I can and have built 300kHz to 100MHz transformers for 450/50 ohm
applications with under .1dB loss over that entire range, and with an SWR
under 1.1:1 over that range. Transformer performance at higher Z from and
into non-reactive sources and terminations is nothing like the performance
in very low impedance applications.  This is especially true if efficiency
is intentionally sacrificed for cost and space, and the source impedance is
very low and very reactive (as it is in most SS designs)!!!!

While Eric greatly overestimated feedline radiation, even Gary's more
optimistic estimate failed to consider line layout:

"The field intensity from a loop is proportional to the area enclosed
by the loop -- in dB, that's 20 log(Area1/Area2).  Applied to the above
analogy, radiation from a 2-inch by 1500 foot loop is -67 dB relative to a
750 by 750 foot loop. -67 dB corresponds to a loss of 0.0000009 dB
(e.g. 0.2 mW out of 1 kW). That's not much radiation."

If conductors of the feedline are transposed at small fractions of a
wavelength along the line (perhaps by "twisting" the line), radiation from
each section cancels at distances large compared to the "twist distance".

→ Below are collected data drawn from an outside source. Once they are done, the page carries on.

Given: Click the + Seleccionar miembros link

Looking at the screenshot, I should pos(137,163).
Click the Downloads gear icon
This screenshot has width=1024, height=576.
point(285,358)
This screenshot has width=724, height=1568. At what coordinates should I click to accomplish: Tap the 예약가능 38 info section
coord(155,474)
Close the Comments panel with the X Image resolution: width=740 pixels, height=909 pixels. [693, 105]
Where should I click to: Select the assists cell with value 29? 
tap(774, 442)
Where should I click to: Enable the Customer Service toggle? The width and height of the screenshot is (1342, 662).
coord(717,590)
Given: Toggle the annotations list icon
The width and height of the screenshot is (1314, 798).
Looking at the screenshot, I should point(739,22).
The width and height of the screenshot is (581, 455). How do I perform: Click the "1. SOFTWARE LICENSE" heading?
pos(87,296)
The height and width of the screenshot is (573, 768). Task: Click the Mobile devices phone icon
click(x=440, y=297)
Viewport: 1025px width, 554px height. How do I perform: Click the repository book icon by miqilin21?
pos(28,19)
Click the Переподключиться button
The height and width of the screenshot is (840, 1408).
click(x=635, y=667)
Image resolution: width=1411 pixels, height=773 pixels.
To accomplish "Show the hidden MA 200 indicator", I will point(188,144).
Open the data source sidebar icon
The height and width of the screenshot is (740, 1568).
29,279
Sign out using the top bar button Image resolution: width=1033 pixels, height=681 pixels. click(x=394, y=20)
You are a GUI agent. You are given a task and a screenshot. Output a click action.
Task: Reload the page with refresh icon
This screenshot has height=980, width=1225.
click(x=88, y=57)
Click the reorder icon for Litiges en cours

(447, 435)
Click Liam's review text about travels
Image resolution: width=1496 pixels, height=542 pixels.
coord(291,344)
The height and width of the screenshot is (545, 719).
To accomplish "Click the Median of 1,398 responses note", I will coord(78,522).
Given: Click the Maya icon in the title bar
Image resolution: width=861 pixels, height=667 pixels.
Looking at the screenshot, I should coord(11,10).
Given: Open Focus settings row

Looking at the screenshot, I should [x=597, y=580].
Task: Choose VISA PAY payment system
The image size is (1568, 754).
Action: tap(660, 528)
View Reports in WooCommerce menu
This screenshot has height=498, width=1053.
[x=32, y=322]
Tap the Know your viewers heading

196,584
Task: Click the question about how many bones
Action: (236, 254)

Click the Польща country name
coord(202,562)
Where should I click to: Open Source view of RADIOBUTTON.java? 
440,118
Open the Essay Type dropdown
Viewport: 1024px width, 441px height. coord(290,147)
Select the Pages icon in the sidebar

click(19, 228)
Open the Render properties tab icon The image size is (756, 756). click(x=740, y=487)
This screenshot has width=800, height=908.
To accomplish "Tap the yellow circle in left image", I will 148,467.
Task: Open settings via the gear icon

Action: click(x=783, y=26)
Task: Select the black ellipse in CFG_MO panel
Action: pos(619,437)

My line was twisted every 20-40 feet, since it was primarily going to be a
160 and 80 meter line.  Even the -67dB estimate is too high. On ten meters I
could hear "signals" listening to the dummy load terminated line. But then
the "twists" are a wavelength apart, and certainly no longer cancel farfield
signal response of the line! In that case I'm sure Gary's calculations are
correct.

The conductor resistance, according to my calculations, accounts for ALL of
the loss I measured. This makes sense to me, since there was no dielectric
to speak of. It also is a very well known effect that conductor resistance,
below upper UHF, accounts for the bulk of transmission line loss. At HF we
can pretty much ignore dielectric losses.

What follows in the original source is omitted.